Rewrite the lines starting with the line containing "Given: Click the line" and running through the line containing "click(139, 422)", replacing every "Select" with "Choose" and leaving everything else intact. Output only those lines.

Start Input

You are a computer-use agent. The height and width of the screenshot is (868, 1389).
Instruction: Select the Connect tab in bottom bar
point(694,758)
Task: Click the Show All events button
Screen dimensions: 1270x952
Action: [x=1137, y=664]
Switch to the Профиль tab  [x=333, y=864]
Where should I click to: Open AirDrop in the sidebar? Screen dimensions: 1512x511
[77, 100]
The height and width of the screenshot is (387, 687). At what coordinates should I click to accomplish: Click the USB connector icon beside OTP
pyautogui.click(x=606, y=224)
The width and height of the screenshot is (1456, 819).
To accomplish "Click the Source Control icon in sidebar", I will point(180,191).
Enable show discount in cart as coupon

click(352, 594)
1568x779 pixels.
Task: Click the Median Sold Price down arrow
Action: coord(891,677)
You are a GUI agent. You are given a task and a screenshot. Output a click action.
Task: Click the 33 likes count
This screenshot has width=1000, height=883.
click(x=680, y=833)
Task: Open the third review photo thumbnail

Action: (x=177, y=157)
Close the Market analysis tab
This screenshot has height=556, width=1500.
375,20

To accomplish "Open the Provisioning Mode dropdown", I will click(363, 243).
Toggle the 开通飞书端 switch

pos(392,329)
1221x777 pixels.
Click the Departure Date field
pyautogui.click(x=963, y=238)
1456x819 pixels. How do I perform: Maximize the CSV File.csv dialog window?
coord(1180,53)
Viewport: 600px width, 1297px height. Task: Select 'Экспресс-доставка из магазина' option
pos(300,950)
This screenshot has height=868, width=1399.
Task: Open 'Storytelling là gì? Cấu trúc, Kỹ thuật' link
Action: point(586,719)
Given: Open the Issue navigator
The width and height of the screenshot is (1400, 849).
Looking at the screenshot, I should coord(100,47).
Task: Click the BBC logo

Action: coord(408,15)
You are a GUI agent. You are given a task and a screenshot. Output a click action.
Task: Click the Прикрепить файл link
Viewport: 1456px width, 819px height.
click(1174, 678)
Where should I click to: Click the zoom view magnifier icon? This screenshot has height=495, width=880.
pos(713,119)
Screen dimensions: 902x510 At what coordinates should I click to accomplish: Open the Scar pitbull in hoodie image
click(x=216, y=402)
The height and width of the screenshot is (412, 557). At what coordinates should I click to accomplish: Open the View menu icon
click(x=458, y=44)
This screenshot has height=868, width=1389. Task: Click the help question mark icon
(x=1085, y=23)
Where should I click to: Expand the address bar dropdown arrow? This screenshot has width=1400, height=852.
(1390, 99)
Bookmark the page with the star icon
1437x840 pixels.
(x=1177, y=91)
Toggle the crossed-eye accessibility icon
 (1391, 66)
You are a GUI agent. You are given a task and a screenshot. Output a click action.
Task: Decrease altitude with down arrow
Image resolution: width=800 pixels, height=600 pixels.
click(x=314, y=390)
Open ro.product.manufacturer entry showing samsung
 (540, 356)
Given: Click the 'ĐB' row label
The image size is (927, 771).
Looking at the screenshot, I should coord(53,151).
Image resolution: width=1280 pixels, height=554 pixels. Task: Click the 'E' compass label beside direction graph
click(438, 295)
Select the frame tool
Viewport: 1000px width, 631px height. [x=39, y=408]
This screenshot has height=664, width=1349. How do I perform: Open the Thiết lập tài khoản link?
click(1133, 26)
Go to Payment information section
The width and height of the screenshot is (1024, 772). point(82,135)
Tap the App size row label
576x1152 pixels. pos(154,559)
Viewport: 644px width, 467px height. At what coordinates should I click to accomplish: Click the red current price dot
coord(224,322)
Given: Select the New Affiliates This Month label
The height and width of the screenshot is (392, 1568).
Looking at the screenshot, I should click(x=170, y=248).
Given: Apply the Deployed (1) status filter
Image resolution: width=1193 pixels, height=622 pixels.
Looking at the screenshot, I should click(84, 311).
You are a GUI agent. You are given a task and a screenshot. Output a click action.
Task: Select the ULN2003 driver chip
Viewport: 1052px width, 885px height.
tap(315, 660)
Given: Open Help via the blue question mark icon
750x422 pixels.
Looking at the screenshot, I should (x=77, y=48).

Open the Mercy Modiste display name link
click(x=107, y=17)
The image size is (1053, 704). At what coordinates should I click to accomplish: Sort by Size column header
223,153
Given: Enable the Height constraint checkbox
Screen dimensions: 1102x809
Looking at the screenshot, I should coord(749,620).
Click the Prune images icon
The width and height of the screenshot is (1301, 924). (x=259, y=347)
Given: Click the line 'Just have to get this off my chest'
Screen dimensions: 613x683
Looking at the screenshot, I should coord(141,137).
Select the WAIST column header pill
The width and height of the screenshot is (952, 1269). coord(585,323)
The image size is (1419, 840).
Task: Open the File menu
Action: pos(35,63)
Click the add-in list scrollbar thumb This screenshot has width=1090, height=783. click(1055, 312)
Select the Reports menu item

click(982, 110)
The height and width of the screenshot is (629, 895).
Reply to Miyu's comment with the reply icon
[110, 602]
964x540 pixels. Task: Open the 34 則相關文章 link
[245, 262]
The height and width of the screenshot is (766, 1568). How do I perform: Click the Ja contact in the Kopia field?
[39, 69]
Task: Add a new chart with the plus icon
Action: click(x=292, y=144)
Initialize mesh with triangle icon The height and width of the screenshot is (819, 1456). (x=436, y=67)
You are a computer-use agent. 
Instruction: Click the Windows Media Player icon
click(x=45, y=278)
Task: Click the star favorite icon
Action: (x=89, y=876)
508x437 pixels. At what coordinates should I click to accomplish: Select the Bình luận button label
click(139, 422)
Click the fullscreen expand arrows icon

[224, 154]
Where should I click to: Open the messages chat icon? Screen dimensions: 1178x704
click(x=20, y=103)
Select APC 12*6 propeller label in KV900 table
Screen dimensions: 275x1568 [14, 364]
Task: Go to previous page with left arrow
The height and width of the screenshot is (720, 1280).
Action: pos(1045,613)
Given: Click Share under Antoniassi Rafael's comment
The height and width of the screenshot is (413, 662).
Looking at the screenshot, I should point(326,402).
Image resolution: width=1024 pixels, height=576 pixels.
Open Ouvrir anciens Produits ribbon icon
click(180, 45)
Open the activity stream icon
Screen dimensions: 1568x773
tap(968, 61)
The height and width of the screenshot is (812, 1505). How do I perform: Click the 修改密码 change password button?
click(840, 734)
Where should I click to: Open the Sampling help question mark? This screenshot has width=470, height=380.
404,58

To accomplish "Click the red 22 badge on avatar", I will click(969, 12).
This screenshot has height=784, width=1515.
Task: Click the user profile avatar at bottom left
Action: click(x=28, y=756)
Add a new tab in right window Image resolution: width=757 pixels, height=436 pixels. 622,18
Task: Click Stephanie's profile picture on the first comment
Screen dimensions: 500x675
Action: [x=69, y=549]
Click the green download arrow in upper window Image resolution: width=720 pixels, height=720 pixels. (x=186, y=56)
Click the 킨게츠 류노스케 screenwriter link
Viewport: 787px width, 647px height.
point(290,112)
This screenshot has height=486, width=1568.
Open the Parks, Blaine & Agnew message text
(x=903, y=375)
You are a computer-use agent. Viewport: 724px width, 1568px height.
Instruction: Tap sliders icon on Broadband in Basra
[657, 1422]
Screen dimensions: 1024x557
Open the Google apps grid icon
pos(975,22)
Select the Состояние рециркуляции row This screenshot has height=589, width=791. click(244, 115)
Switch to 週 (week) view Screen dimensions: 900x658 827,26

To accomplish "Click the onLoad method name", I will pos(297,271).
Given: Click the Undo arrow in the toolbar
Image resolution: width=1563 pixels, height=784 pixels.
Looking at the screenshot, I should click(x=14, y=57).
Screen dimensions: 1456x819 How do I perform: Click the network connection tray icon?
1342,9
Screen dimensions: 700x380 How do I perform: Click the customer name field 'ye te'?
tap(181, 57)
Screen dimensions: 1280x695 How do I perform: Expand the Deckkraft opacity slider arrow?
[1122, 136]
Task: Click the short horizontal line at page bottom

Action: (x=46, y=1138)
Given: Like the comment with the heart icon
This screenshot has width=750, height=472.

End Input

[Full response]:
Given: Click the line 'Just have to get this off my chest'
Screen dimensions: 613x683
Looking at the screenshot, I should coord(141,137).
Choose the WAIST column header pill
The width and height of the screenshot is (952, 1269). coord(585,323)
The image size is (1419, 840).
Task: Open the File menu
Action: pos(35,63)
Click the add-in list scrollbar thumb This screenshot has width=1090, height=783. click(1055, 312)
Choose the Reports menu item

click(982, 110)
The height and width of the screenshot is (629, 895).
Reply to Miyu's comment with the reply icon
[110, 602]
964x540 pixels. Task: Open the 34 則相關文章 link
[245, 262]
The height and width of the screenshot is (766, 1568). How do I perform: Click the Ja contact in the Kopia field?
[39, 69]
Task: Add a new chart with the plus icon
Action: click(x=292, y=144)
Initialize mesh with triangle icon The height and width of the screenshot is (819, 1456). (x=436, y=67)
You are a computer-use agent. 
Instruction: Click the Windows Media Player icon
click(x=45, y=278)
Task: Click the star favorite icon
Action: (x=89, y=876)
508x437 pixels. At what coordinates should I click to accomplish: Choose the Bình luận button label
click(139, 422)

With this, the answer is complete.